Many types of treatment are available for cancer today. The choice of the most appropriate one, or combination of them, depends on the type of cancer a person has and how the disease is advanced.
Major treatment options include:
- the surgical removal of the tumor mass from the body;
- the local use of high doses of radiation to kill cancer cells and make the tumor mass smaller;
- the systemic use of drugs that may
- kill rapidly proliferating cells (chemotherapy),
- help the immune system to fight cancer cells (immunotherapy),
- target specific molecular traits of cancer cells that help them proliferate and spread (targeted therapy); or
- kill or impair cancer cell that depend on hormones for their growth (hormone therapy for breast and prostate cancer).
Despite the great advancements made in treating cancers during the past decades, however, the tolerance of cancer cells to classical chemotherapeutic treatments and/or last generation therapies still remains a major challenge.
The insensitivity of cancer cells to treatments can be a pre-existing property of a patient’s tumor or it can develop during the course of therapy. In both cases, it represents a major cause of tumor relapses and death of the disease.
Why do cancer cells resist?
Cancer drug resitance
To date, different factors have been associated with chemosensitivity and drug resistance of cancer cells.
Treatments with chemotherapy and targeted drugs can have reduced efficacy because of the presence of insensitive subpopulations of cancer cells, within the tumor mass, that are defined by pre-existing mutations in genes that are key to cancer cell growth and response to chemicals. Relevant genes are involved in controlling drug accumulation within the cell, the repair of DNA, or programs that control cell death.

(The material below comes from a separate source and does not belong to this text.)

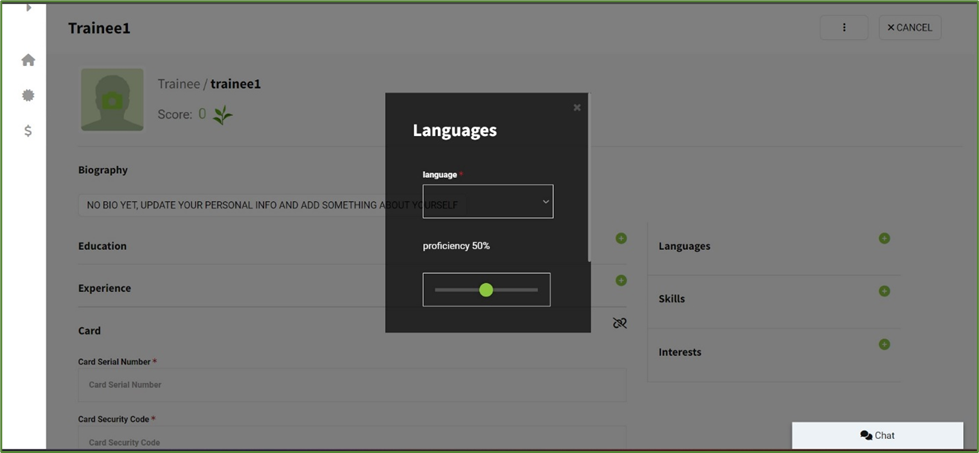Click the badge icon below Home in sidebar
Screen dimensions: 979x453
click(28, 95)
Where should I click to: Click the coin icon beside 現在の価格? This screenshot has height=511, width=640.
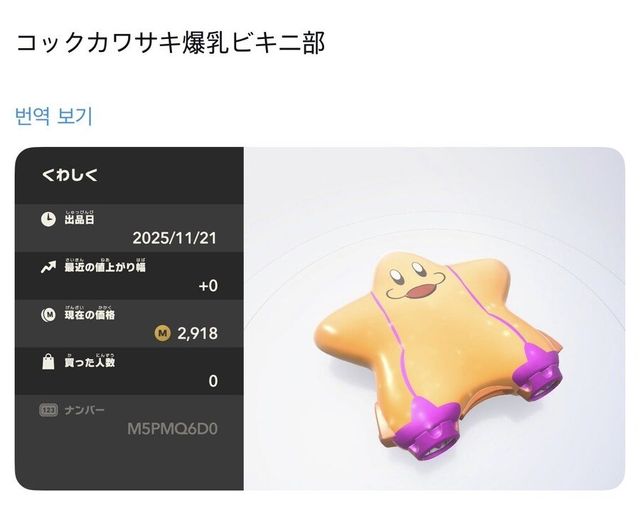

Importantly, during drug treamtents new mutations or alteration in cancer cell gene expression can arise that cause the altered expression of different signaling pathways or the modification of drug targets. This can convert the originally treatable cancer cells into treatment resistant tumor cells.
Not only mutations but also other types of alterations affecting the so-called “packaging of DNA” into the ordered structures of chromatin, can contribute to the development of therapy resistance.
The tumor microenvironment
Moreover, tumors are made of not only cancer cells, but also the environment surrounding them with various types of cells including fibroblasts, immune, and inflammatory cells, as well as the extracellular matrix with collagen fibers, various signaling molecules, blood vessels and others, that can communicate with cancer cells and contribute in determining the response to therapy.
The stiffness of tumor microenvironment, for example, is associated with impaired drug distribution within the tumor mass, and with the activation of oncogenic signals that in turn have been shown to be associated with drug resistance.
The immune system has an intrinsic potential to constrain the development of tumor tissues by recognizing emerging cancer cells and operating their clearance. However, cancer cells can hide from the immune system by hijacking the immune checkpoints and favoring the establishment of an immunosuppressive microenvironment, that is known to enhance cancer development and cancer resistance to immunotherapies.